-- EXTRACTED INFORMATION --
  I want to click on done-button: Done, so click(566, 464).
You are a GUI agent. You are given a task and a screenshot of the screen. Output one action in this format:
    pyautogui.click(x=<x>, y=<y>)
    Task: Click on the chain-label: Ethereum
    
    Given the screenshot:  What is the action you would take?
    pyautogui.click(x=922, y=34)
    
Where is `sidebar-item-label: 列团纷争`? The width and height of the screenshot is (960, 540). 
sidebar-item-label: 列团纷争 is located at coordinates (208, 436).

==

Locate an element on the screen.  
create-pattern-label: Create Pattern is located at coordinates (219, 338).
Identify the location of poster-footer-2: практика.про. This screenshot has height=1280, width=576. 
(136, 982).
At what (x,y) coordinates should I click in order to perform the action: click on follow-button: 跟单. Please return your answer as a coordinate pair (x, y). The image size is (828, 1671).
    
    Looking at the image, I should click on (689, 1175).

-- EXERCISE INSTRUCTIONS --
Retype the lines from the one containing "Identify the location" through the one containing "Looking at the", inclusive, with no changes.

-- SOLUTION BELOW --
Identify the location of poster-footer-2: практика.про. This screenshot has height=1280, width=576. 
(136, 982).
At what (x,y) coordinates should I click in order to perform the action: click on follow-button: 跟单. Please return your answer as a coordinate pair (x, y). The image size is (828, 1671).
    
    Looking at the image, I should click on (689, 1175).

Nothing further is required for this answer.